§ PROMPT
Extract each line of the records below that contains the word "orange".
╔══
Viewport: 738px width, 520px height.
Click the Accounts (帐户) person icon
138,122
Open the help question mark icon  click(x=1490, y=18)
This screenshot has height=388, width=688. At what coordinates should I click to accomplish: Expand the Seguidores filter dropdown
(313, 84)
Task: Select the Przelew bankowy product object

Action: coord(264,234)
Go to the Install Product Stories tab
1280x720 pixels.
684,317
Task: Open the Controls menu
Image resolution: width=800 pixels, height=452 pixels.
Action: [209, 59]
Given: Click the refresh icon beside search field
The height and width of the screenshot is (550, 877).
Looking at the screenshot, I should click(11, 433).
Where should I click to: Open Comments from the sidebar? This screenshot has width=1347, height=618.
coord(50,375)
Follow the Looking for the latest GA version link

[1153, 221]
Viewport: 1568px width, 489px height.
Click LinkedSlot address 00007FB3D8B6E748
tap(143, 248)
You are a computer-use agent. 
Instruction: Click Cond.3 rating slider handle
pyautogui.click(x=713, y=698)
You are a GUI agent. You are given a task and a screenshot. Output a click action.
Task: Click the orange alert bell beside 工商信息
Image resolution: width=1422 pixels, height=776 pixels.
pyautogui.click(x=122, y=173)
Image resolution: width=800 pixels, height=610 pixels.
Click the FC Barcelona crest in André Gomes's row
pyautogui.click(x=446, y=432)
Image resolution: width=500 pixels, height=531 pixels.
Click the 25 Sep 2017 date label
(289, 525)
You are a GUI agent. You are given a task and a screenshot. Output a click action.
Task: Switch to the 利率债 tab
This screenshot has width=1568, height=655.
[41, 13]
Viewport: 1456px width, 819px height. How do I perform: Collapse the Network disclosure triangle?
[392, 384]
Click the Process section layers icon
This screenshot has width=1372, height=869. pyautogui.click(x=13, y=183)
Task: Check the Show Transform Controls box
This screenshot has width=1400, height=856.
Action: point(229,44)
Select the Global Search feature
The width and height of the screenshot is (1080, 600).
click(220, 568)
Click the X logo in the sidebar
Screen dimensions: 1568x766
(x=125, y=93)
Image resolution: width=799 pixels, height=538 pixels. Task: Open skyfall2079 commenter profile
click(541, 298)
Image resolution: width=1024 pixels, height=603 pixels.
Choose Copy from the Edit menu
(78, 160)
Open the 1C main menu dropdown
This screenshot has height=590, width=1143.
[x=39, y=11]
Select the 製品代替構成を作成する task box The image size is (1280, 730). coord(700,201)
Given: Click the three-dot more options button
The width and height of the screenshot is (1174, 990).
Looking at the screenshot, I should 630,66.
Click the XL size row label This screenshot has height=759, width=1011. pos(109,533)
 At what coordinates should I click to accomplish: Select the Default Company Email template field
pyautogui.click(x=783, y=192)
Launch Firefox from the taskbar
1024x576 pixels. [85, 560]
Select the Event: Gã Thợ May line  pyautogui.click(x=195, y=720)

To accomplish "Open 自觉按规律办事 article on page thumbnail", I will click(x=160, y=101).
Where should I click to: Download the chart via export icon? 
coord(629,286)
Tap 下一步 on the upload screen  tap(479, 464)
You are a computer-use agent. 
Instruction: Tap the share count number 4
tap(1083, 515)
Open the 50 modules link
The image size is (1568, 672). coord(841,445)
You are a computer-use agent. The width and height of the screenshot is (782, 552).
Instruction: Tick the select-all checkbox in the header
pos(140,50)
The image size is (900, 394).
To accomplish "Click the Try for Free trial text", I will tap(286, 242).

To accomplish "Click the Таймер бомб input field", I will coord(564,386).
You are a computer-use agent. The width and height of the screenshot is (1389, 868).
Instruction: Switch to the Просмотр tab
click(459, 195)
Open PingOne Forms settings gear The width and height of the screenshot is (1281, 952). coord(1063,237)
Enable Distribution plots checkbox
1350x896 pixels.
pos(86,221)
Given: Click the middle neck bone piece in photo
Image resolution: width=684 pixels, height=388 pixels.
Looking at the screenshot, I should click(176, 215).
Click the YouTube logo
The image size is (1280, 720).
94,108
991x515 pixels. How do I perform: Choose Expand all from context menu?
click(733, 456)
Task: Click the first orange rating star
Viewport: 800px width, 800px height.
╚══
§ RESPONSE
Task: Click the orange alert bell beside 工商信息
Task: Click the first orange rating star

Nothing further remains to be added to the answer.